Records for locating described items

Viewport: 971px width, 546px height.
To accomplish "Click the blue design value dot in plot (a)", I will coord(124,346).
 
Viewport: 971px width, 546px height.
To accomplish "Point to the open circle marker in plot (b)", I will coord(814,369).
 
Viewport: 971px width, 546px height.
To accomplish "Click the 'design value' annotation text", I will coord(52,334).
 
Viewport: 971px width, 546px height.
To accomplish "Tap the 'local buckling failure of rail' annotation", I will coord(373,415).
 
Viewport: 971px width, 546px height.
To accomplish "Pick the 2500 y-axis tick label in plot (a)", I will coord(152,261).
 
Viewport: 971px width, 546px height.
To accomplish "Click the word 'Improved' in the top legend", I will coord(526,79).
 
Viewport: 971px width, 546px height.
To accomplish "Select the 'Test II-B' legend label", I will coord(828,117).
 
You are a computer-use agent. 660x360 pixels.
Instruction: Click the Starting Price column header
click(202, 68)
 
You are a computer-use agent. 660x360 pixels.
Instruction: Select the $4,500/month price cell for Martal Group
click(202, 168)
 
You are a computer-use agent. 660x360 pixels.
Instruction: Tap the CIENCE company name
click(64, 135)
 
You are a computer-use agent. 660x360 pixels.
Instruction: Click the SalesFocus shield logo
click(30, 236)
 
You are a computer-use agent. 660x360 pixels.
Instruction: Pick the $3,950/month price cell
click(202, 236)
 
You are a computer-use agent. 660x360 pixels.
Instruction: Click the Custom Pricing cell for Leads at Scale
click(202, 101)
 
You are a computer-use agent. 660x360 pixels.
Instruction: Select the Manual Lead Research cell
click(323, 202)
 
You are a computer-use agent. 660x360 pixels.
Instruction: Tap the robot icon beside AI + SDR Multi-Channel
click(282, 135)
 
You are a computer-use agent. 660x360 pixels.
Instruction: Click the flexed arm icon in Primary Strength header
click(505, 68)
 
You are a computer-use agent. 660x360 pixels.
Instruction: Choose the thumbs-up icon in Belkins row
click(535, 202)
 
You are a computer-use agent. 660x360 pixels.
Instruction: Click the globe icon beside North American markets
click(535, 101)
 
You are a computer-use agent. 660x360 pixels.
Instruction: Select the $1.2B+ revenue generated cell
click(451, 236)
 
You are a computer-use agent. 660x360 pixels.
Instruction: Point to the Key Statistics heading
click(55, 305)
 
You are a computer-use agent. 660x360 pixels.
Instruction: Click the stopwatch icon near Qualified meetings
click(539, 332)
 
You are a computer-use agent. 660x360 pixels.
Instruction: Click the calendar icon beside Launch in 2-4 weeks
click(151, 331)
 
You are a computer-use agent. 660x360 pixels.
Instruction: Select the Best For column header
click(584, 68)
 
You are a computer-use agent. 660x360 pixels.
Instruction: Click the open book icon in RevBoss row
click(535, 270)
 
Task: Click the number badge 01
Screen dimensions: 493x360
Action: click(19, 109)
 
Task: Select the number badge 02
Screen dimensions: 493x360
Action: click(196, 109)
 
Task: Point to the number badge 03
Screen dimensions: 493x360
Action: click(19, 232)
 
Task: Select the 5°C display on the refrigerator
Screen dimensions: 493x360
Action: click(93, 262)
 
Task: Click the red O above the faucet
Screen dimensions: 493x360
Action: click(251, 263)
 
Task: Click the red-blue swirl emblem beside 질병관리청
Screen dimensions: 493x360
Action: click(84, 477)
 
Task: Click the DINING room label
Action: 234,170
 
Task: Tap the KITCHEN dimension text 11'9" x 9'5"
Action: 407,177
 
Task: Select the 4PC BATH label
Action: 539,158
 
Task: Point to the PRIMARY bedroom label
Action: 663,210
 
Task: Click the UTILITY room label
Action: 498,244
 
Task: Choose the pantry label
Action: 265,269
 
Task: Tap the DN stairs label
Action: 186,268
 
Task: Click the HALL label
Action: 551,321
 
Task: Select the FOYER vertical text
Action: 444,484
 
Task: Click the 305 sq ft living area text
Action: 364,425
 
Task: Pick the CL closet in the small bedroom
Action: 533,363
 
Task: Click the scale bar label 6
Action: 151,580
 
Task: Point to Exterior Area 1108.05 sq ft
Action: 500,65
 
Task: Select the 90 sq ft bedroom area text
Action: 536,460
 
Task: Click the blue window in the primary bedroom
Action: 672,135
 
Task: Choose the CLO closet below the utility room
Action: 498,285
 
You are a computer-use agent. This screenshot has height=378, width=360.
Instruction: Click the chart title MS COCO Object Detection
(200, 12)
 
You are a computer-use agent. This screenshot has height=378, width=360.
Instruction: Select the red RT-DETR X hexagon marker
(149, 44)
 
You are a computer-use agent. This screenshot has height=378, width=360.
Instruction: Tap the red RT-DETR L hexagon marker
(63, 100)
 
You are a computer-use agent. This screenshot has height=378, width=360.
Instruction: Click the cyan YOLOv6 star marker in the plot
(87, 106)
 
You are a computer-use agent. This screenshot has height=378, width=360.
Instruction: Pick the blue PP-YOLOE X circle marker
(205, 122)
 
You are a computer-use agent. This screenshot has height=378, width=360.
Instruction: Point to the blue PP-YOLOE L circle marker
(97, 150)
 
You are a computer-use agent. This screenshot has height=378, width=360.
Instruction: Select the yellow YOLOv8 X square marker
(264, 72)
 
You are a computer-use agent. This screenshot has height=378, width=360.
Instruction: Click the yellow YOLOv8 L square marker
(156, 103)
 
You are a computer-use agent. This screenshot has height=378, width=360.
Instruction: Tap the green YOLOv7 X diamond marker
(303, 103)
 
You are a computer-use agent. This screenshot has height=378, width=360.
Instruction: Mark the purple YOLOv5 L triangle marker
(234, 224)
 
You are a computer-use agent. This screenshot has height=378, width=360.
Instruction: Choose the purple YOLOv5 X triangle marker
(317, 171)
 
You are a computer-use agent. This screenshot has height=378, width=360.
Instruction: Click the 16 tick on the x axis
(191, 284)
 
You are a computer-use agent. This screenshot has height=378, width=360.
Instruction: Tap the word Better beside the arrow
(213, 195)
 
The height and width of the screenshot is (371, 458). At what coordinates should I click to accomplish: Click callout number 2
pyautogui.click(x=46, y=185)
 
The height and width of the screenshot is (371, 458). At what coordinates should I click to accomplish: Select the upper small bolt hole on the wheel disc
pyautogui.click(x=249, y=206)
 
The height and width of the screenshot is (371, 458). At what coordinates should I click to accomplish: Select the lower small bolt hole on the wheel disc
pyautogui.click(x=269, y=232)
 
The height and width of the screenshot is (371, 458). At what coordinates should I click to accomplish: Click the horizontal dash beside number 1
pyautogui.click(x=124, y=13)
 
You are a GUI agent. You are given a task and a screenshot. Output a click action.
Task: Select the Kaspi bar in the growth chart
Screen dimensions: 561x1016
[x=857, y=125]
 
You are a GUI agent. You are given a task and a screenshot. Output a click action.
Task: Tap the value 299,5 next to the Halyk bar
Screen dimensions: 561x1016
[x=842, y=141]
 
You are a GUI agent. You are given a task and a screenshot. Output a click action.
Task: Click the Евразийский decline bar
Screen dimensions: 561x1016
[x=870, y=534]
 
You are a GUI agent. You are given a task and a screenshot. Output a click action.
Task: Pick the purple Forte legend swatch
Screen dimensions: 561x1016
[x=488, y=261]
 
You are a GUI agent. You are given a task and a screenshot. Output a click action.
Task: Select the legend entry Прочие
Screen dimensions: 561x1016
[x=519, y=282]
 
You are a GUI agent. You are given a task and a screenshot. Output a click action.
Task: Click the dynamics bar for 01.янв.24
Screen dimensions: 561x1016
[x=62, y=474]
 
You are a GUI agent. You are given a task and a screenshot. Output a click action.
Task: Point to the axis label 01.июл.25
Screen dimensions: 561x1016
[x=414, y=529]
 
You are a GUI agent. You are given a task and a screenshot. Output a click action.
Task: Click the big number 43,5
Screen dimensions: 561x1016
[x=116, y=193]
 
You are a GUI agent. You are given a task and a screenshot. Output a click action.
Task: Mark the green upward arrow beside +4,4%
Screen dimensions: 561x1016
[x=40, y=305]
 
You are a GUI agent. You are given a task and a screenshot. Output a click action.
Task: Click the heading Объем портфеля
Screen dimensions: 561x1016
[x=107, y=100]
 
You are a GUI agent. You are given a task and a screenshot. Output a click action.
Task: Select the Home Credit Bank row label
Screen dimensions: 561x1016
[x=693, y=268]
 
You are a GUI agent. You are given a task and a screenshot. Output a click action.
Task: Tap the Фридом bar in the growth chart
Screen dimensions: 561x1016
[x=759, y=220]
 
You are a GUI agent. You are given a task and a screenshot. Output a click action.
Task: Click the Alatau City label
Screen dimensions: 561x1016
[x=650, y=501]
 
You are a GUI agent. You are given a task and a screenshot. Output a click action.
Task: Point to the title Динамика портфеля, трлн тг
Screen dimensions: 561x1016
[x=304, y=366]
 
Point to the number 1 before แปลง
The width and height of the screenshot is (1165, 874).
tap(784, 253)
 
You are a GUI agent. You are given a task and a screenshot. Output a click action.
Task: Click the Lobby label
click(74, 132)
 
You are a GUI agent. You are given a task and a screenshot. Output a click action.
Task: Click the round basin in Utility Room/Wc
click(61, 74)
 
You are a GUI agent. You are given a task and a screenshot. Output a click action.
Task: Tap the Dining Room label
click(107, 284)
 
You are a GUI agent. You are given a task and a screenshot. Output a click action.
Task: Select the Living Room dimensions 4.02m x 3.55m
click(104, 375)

Brief →
Switch "Screen dimensions" to "Display size" in the records from the line with "Task: Point to the number badge 03" to the line with "Action: click(251, 263)", and write out those lines with nothing else changed.

Worked solution →
Task: Point to the number badge 03
Display size: 493x360
Action: click(19, 232)
 
Task: Select the 5°C display on the refrigerator
Display size: 493x360
Action: click(93, 262)
 
Task: Click the red O above the faucet
Display size: 493x360
Action: click(251, 263)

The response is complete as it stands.